As the North Atlantic Treaty Organisation ‘celebrates’ its 75th anniversary this year, CHRISTINE THOMAS looks at the conditions that led to the formation of this capitalist military alliance and how NATO’s role has evolved as the global economic and political order itself has changed.
The signing of the North Atlantic Treaty, between the US, Canada and Western European powers in April 1949, can only be understood as one more brick being laid in the overall construction, in the post-war capitalist world, of a US-dominated economic and geopolitical architecture.

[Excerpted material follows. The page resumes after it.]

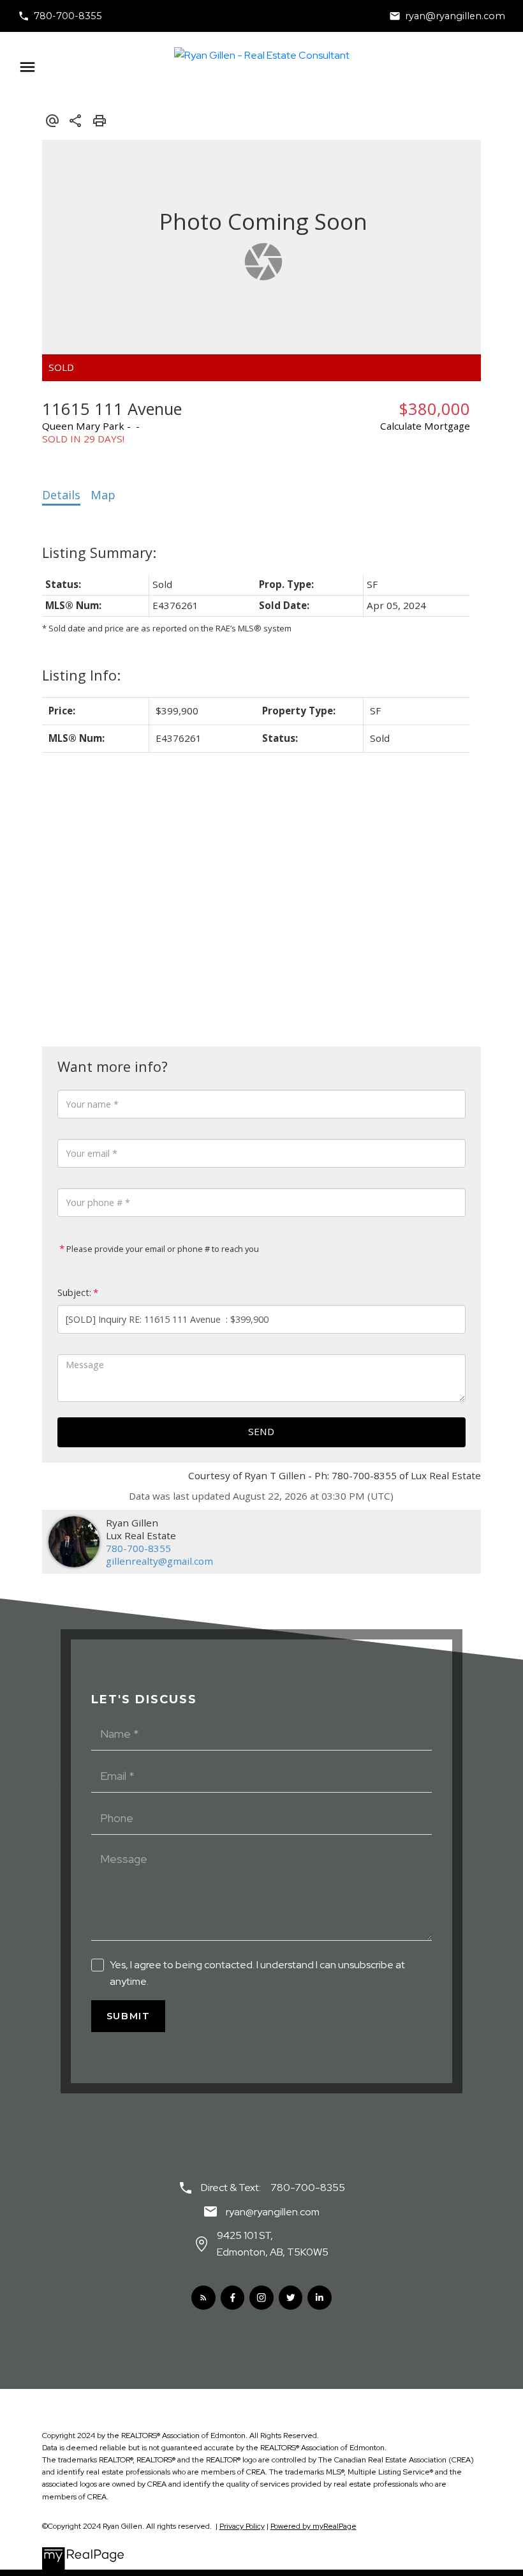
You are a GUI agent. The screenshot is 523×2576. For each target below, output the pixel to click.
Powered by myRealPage (313, 2526)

US imperialism had emerged as an economic colossus from the ravages of the second world war, with more than 50% of the world’s manufacturing production, holding two-thirds of gold internationally, and boasting a GDP three times that of the Soviet Union, and five times greater than Britain. As the war was drawing to an end, debates began to take place within the US ruling class about how best it could take advantage of its overwhelming economic supremacy amongst the capitalist powers to secure stability and maximum access for US corporations to markets and raw materials globally. Economic reconstruction of a devastated Europe was not initially a post-war aim, and aid was limited, mainly through loans with stringent conditions. But from 1947 US policy shifted towards a massive injection of economic assistance, beginning with the Marshall Plan, alongside of the utilisation of multilateral US-dominated institutions like the Organisation for European Economic Co-operation (OEEC), the International Monetary Fund (IMF), the General Agreement on Tariffs and Trade (GATT), the World Bank etc, to promote international free trade and the interests of US capitalism and the global capitalist order.